A faster and simpler analysis

“It’s a much simpler methodology, so you don’t need really detailed representation of the grid; all the generation within a region or country and all the data that goes with that, so you don’t need access to all the complex models that we use,” Mehos pointed out.

“All of that costs money and time and you just don’t necessarily always want to start that way. So it’s a high-level assessment of what a system would look like in a low cost system to answer: “What is the lowest cost mix of generating technologies that meets their load?”

For these models, NREL in the US, along with the giant German national research facility Deutsches Zentrum für Luft und Raumfahrt (DLR) provide the technical advice support. Then local stakeholders provide the local data needed. Then the Aachen model makes a very simplified representation of that particular grid.

“The most important parameters are the load curve of the country and the hourly result time theory of the load and demand throughout the year,” Stöcker explained.

“In addition to the generation profiles of solar and wind on the grid, we need some information on DNI – the temporal evolution over the year, and on the availability of CSP system resources. And then the remaining inputs are the technical and economic basics for the different technologies; investment cost, lifetime of plants, different components of the plants, interest rate – which we should consider for capital – fuel costs, CO2 emission cost, if we should consider them, and some kind of efficiency numbers to compute the fuel cost figures for run of conventional systems.”
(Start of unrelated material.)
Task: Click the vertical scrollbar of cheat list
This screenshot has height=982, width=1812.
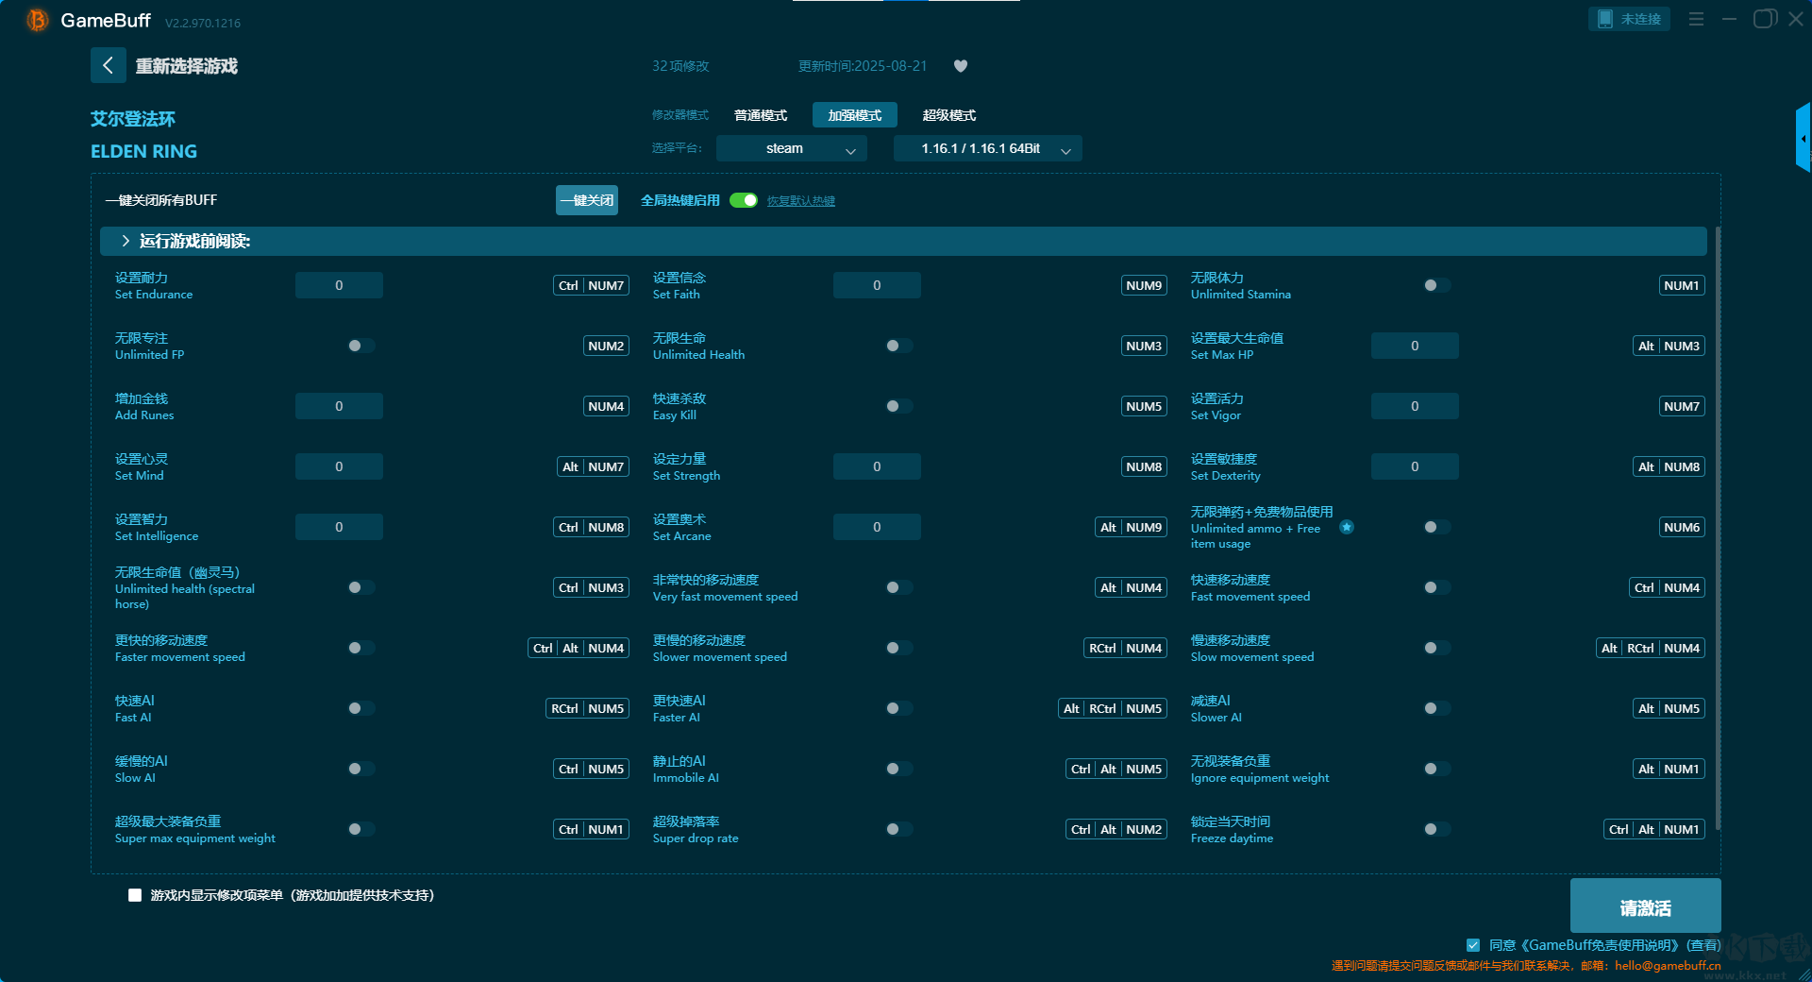Action: pyautogui.click(x=1718, y=529)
A “filler”generation resource like CSP to cover remaining load in a system with a very high share of PV and wind would need to be able to supply a large enough share of the load to keep its costs down, according to Stöcker.What the computational tool found was that intermittent resources like PV and wind would need to supply under 70 percent for the optimal low-cost route to a 90 percent clean grid. But not every country makes as ambitious a commitment to a clean energy grid as Germany.
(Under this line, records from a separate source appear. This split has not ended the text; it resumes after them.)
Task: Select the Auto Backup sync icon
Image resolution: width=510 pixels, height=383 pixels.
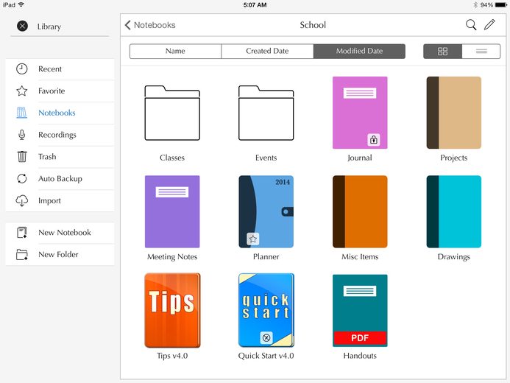Action: (x=22, y=178)
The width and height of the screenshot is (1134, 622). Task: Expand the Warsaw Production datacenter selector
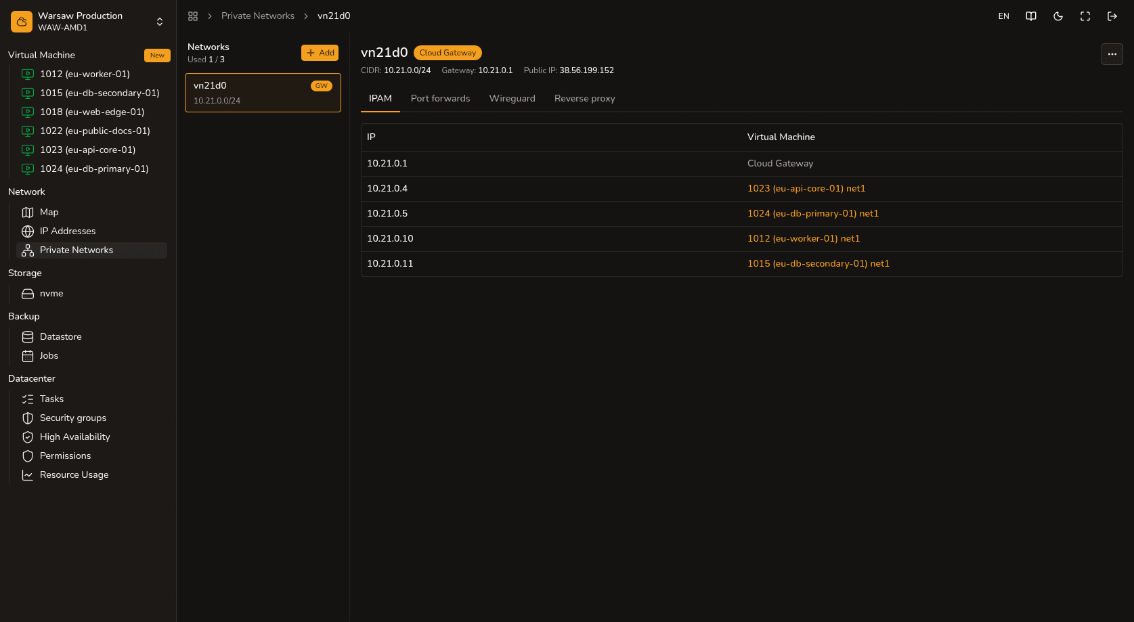click(88, 22)
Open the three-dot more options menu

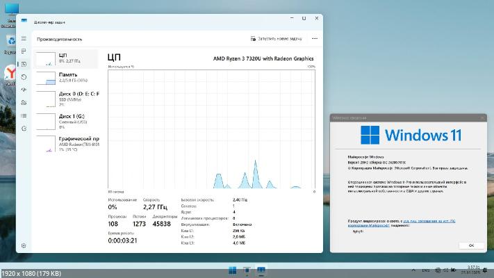coord(315,39)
Why Chile could lead the world in CSP-TES

Unlike the case with Germany; it has not been carbon policy driving Chile’s rapid adoption of very low cost wind and PV. Clean energy is just easily beating fossil fuel bids on price in the nation’s open auctions – and without subsidies. Chilean contracts for PV are under 3 cents/kWh, and thermal solar with storage would also be at the lowest price in the world.

In the recent auction, SolarReserve bid a lower price than all but one new gas tender for its already permitted Copiapó project with 14 hours of thermal storage for round-the-clock supply at just over 6 cents/kWh.
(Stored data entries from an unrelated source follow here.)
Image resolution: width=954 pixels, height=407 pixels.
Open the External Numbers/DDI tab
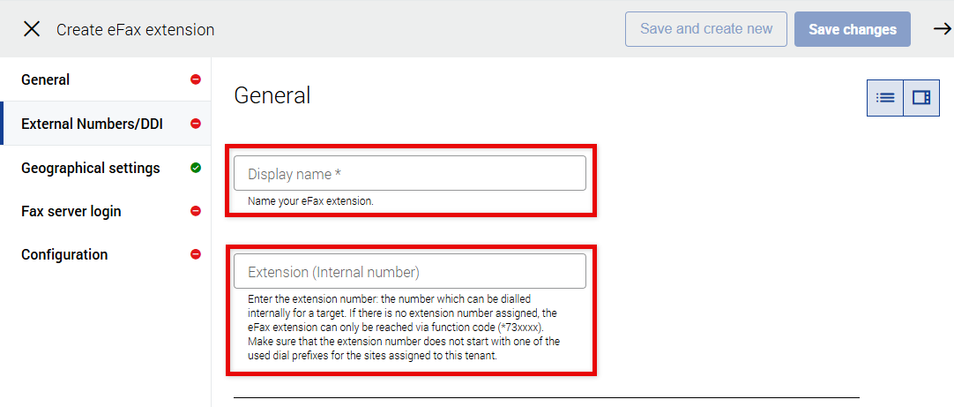pos(92,124)
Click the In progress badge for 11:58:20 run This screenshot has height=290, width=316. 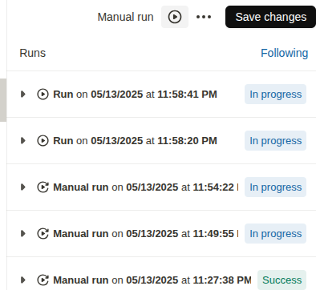tap(275, 141)
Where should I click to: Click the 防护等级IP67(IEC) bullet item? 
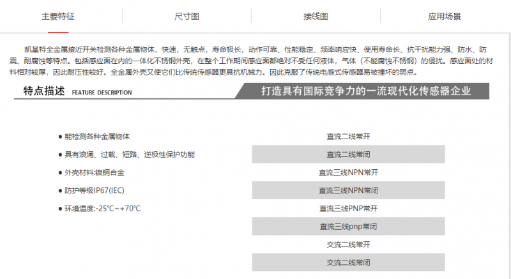[95, 190]
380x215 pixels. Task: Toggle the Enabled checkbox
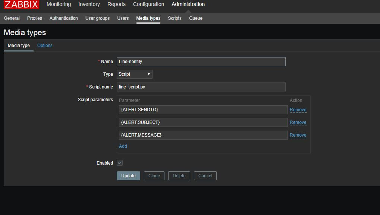click(120, 163)
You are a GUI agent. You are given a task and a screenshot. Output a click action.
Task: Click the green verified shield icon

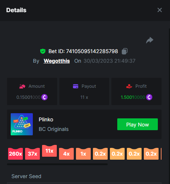coord(43,51)
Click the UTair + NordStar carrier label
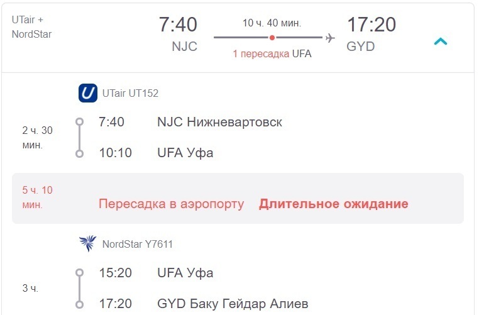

“There are a number of factors that influence power prices and the Chilean market is ideally suited for solar thermal with storage,” SolarReserve CEO Kevin Smith told this writer in March. “In addition to the best solar resource in the world, the country’s stable financial status along with US dollar denominated power contracts results in excellent financing and investment terms.”

“Chile has no indigenous fuels, so natural gas needs to be imported in the form of LNG, which is much more expensive than natural gas costs in the US, and is susceptible to spikes in supply pricing in the world markets.”

With high fuel costs and superb solar radiation, Chile’s electricity grid is well positioned to become as clean-powered as the German plan, notwithstanding its lack of carbon policies.

Mehos believes that, once all the data is in, the Chilean analysis could be competed as soon as September 2017, when the SolarPACES annual conference will be held in Santiago de Chile. It will be interesting to see what the ideal generation mix for Chile turns out to be.